Stored entries:
================================

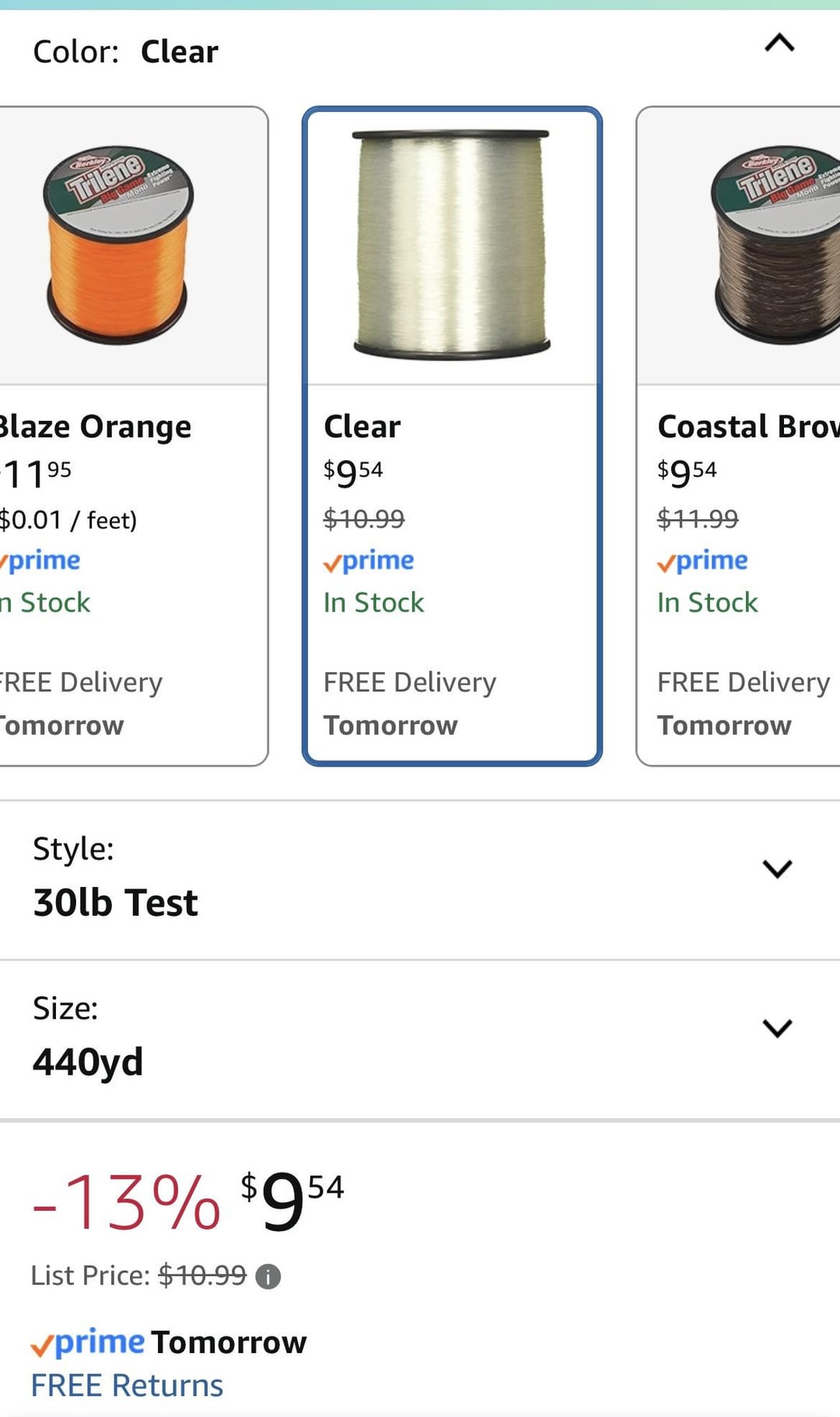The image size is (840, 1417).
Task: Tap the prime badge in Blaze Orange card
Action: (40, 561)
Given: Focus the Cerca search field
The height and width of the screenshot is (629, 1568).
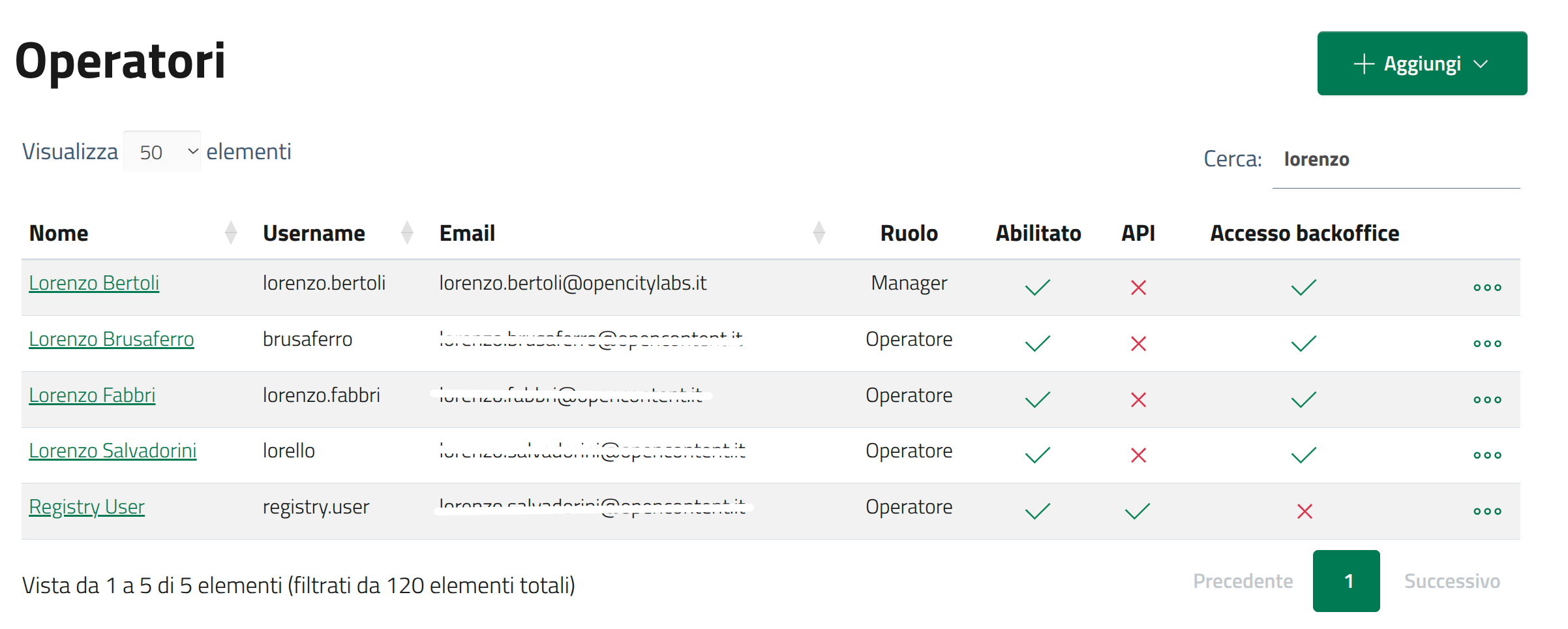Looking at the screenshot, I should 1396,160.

================================

# Exercise description
Render the lines above as a Markdown table with the columns "Row" and "Line", numbering each row and skipping blank lines. Leave the pictures out of your answer.

# Output below
| Row | Line |
|---|---|
| 1 | The image size is (840, 1417). |
| 2 | Task: Tap the prime badge in Blaze Orange card |
| 3 | Action: (40, 561) |
| 4 | Given: Focus the Cerca search field |
| 5 | The height and width of the screenshot is (629, 1568). |
| 6 | Looking at the screenshot, I should 1396,160. |